# What the task asks
Using only the entries below, copy exactly the lines that begin at the one with "This screenshot has height=952, width=1276." and end at the one with "the Cloud Assessment", both included. Drop the pictures.

# Record set
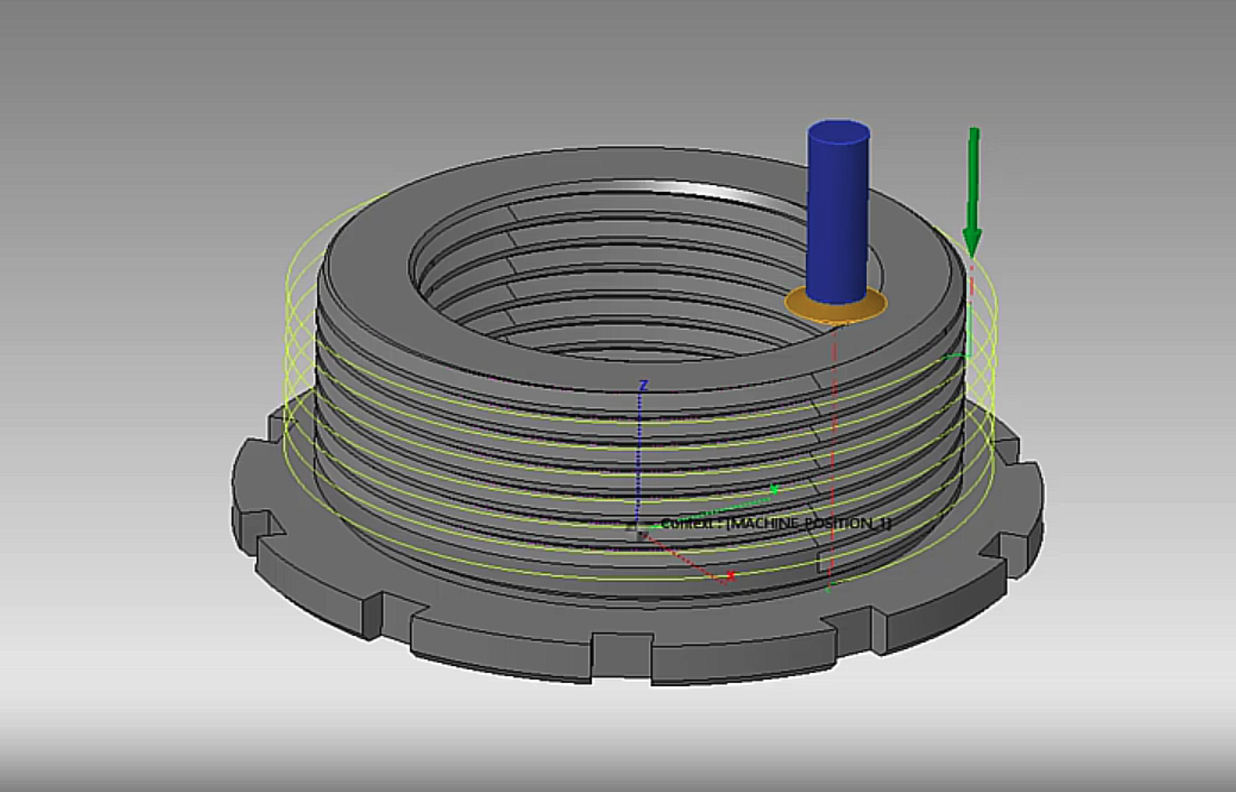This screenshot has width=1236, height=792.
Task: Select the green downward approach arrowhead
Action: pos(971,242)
* * *
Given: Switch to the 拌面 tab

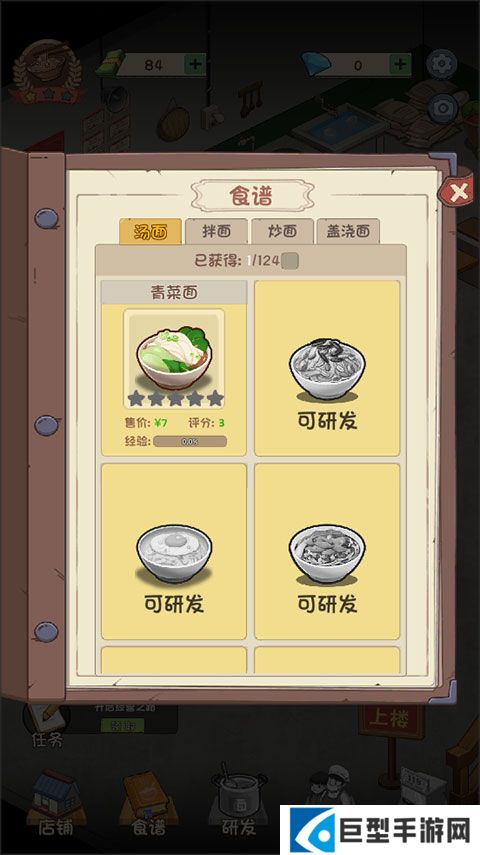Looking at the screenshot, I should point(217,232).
...
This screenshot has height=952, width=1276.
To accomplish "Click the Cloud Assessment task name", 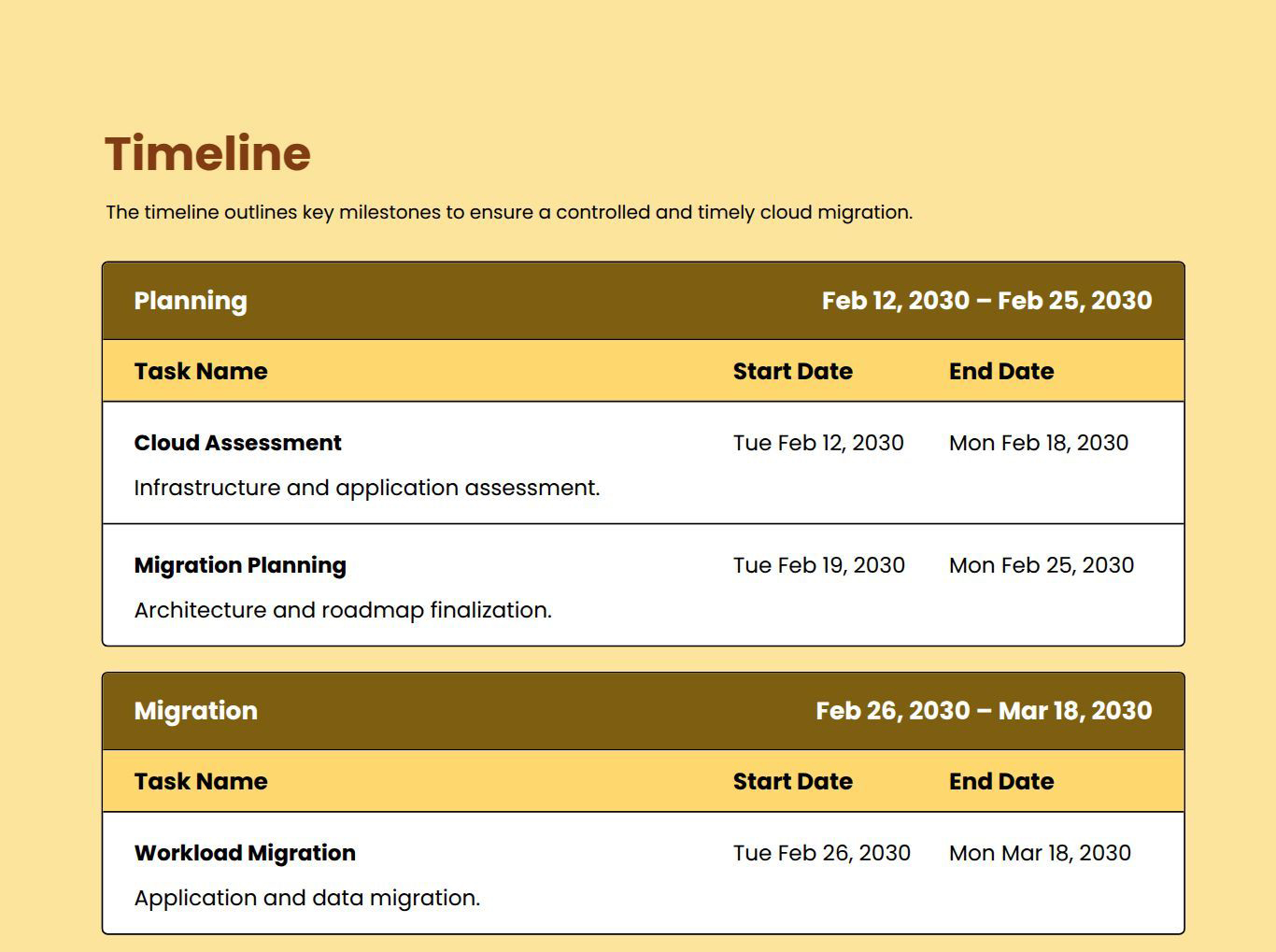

# Answer section
This screenshot has height=952, width=1276.
To accomplish "Click the Cloud Assessment task name", 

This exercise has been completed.